Poster
in
Workshop: Building Trust in LLMs and LLM Applications: From Guardrails to Explainability to Regulation
Working Memory Attack on LLMs
Bibek Upadhayay · Vahid Behzadan · Amin Karbasi
In-context learning (ICL) has emerged as a powerful capability of large language models (LLMs), enabling task adaptation without parameter updates. However, this capability also introduces potential vulnerabilities that could compromise model safety and security. Drawing inspiration from neuroscience, particularly the concept of working memory limitations, we investigate how these constraints can be exploited in LLMs through ICL. We develop a novel multi-task methodology extending the neuroscience dual-task paradigm to systematically measure the impact of working memory overload. Our experiments demonstrate that progressively increasing task-irrelevant token generation before the \emph{observation task} degrades model performance, providing a quantifiable measure of working memory load. Building on these findings, we present a new attack vector that exploits working memory overload to bypass safety mechanisms in state-of-the-art LLMs, achieving high attack success rates across multiple models.
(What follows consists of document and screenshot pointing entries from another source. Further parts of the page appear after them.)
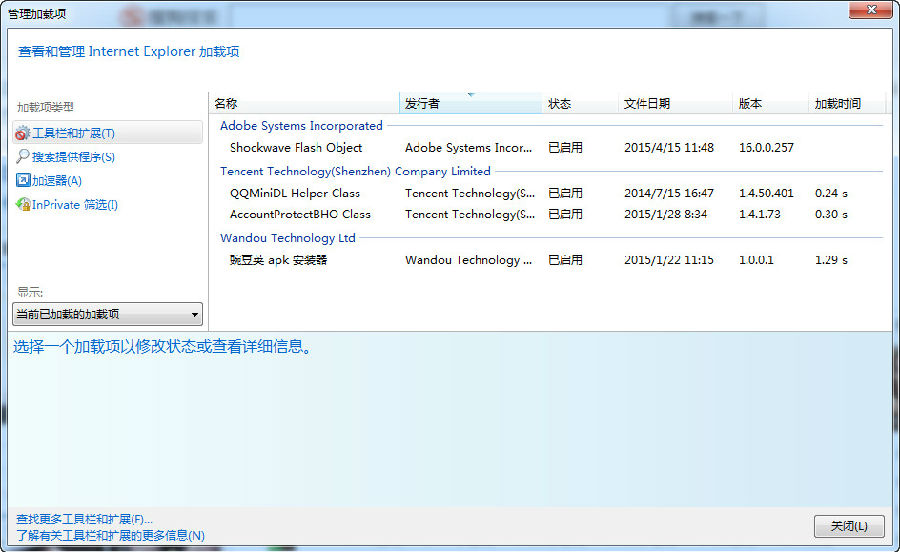900x552 pixels.
Task: Sort by 版本 column header
Action: pos(768,104)
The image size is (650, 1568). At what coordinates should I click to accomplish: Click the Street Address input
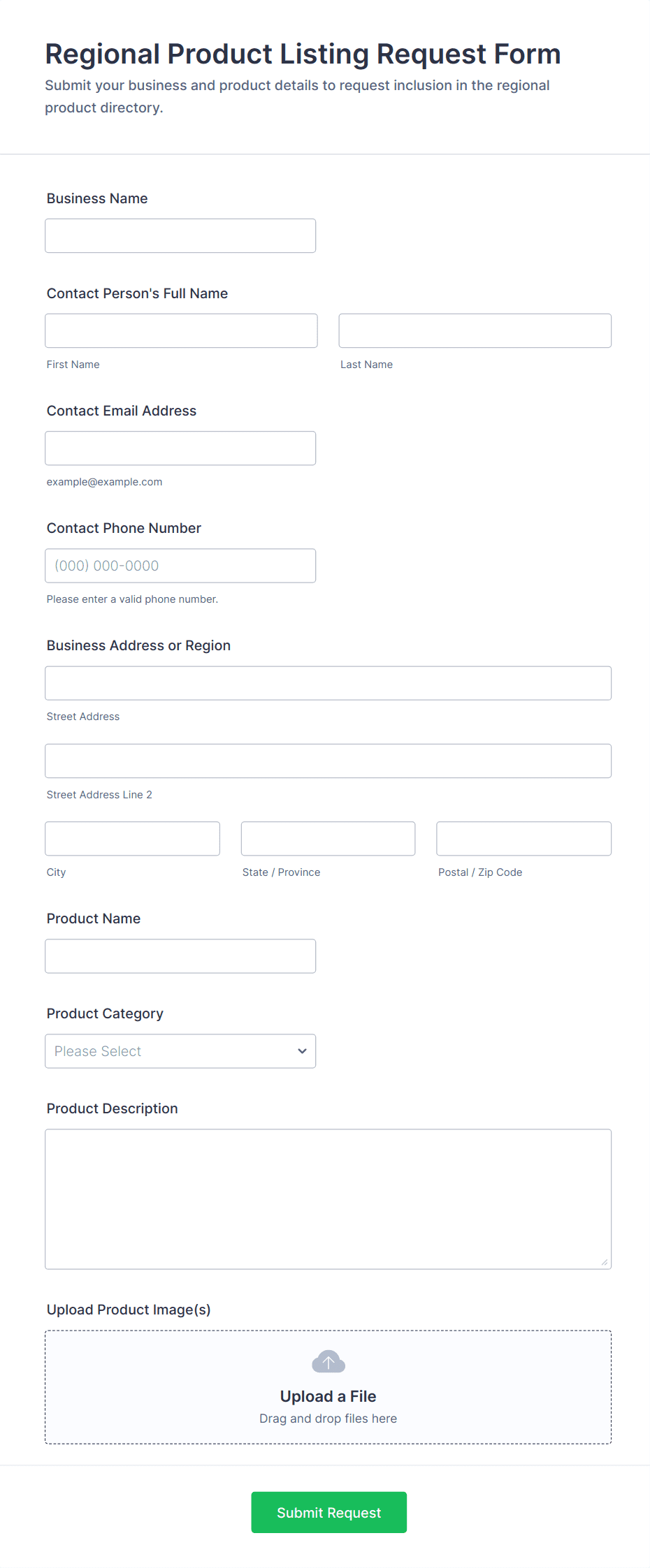click(x=328, y=683)
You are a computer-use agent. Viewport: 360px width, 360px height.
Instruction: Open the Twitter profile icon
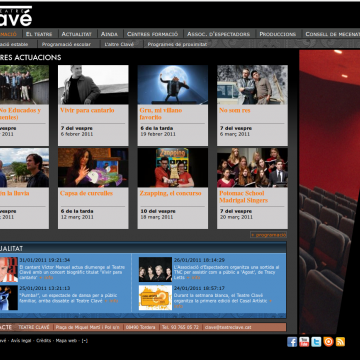click(316, 342)
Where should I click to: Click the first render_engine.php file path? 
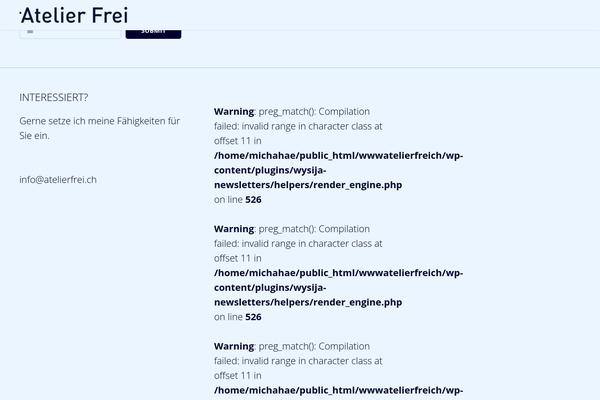point(338,170)
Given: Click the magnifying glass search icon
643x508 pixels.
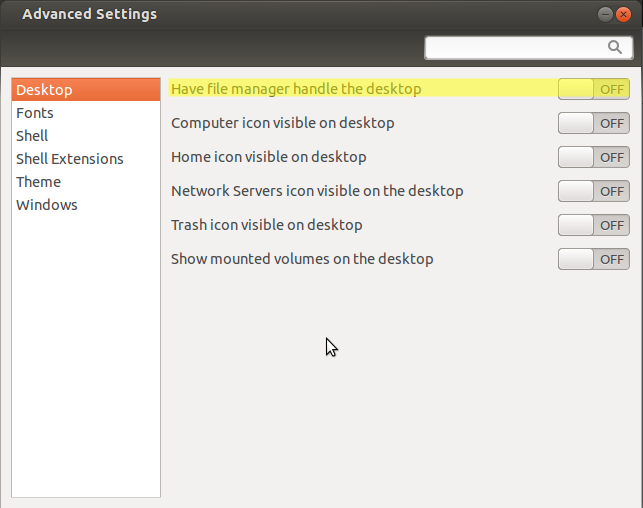Looking at the screenshot, I should pos(615,47).
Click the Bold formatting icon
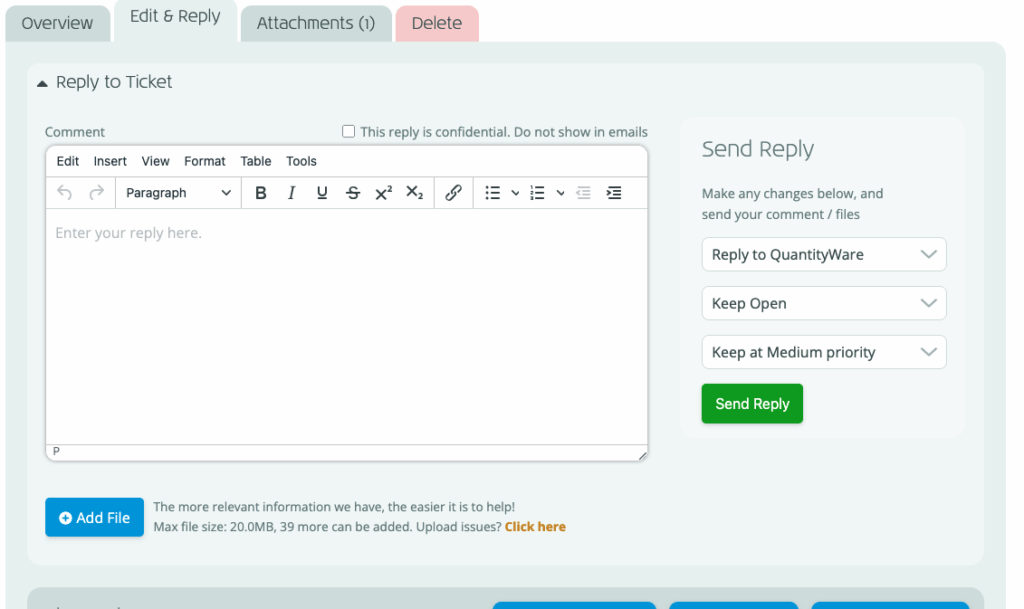Image resolution: width=1024 pixels, height=609 pixels. click(261, 193)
We empirically validate this threat model and show that advanced models such as GPT-4, Claude-3.5 Sonnet, Claude-3 OPUS, Llama-3-70B-Instruct, Gemini-1.0-Pro, and Gemini-1.5-Pro can be successfully jailbroken, with attack success rates of up to 99.99%. Additionally, we demonstrate the transferability of these attacks, showing that higher-capability LLMs can be used to craft working memory overload attacks targeting other models. By expanding our experiments to encompass a broader range of models and by highlighting vulnerabilities in LLMs' ICL, we aim to ensure the development of safer and more reliable AI systems. We have publicly released our jailbreak code and artifacts at this URL.